Javascript (ES6), 535 - 80 (15% bonus) = 455 bytes
f=z=>{a=[],i=0;c=n=>{while(n[M='match'](/\(/)){n=n[R='replace'](/\(([^()]+)\)/g,(q,p)=>{m=++i;a[m]=c(p);return'['+m+']'})}n=n[R](/(\](?=\[|[\d])|[\d](?=\[))/g,'$1*');n=n[R](/\[?[\d\.]+\]?[*/]\[?[\d\.]+\]?/g,q=>{a[++i]=q;return'['+i+']'});n=n[R](/([\d.]+)\+(\[[\d]+\])/g,'$2+$1');while(n[M](/\[/)){n=n[R](/(\[?[\d\.]+\]?)\*(\[?[\d\.]+\]?)/g,(q,p,r)=>{t=a[r[R](/[\[\]]/g,'')];return r[M](/\[/)?(t&&t[M](/\+|\-/)?(r+'*'+p):q):q});n=n[R](/\[(\d+)\]/g,(q,p)=>{return a[p]+(a[p][M](/\+|-/)?'=':'')})}return n};return c(z)[R](/./g,'$& ')+'='}
Not a minimal solution I'm sure, but pretty complete, allowing for all three bonuses.
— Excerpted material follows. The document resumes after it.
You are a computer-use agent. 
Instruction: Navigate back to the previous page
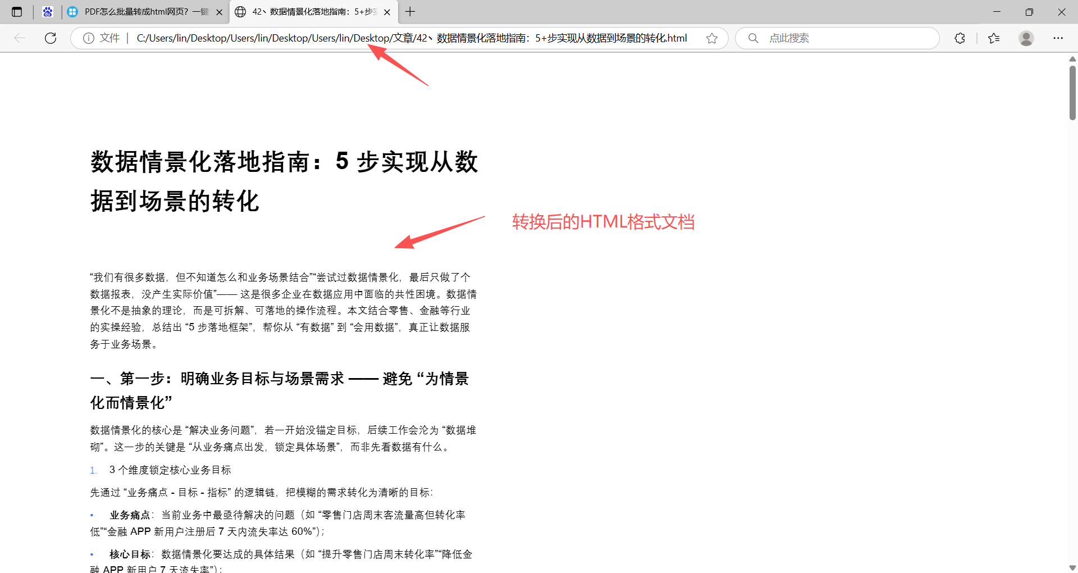pyautogui.click(x=20, y=38)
Some instances require multiple pressings of equals key, but do not require clearing of calculator contents. (ex. 3,5,6 & 7 in fiddle)
Link to JSFiddle with some tests: https://jsfiddle.net/2v8rkysp/3/
Here's some unfolded, semi-unobfuscated code with a few comments for good measure.
function f(z) {
var a=[],i=0;
function c(n) {
//// Tokenize parentheses groups recursively
while (n.match(/\(/)) {
n = n.replace(/\(([^()]+)\)/g, function(q,p) {
m = ++i;
a[m]=c(p);
return '['+m+']';
});
}
//// Allow implied multiplication with parentheses
n = n.replace(/(\](?=\[|[\d])|[\d](?=\[))/g, '$1*');
//// Tokenize mult/division
n = n.replace(/\[?[\d\.]+\]?[*\/]\[?[\d\.]+\]?/g, function(q) {
a[++i]=q;
return '['+i+']';
});
//// Move addition tokens to the front
n = n.replace(/([\d.]+)\+(\[[\d]+\])/g,'$2+$1');
//// Detokenize
while (n.match(/\[/)) {
//// If a token includes addition or subtraction,
//// move it to the front of other tokens
n = n.replace(/(\[?[\d\.]+\]?)\*(\[?[\d\.]+\]?)/g,function(q,p,r) {
t=a[r.replace(/[\[\]]/g,'')];
return r.match(/\[/)?(t&&t.match(/\+|\-/)?(r+'*'+p):q):q;
});
//// If a token includes addition or subtraction,
//// add the equals keypress
n = n.replace(/\[(\d+)\]/g, function(q,p) {
return a[p]+(a[p].match(/\+|-/)?'=':'');
});
}
return n;
}
//// Add spaces and final equals keypress
return c(z).replace(/./g, '$& ')+'=';
}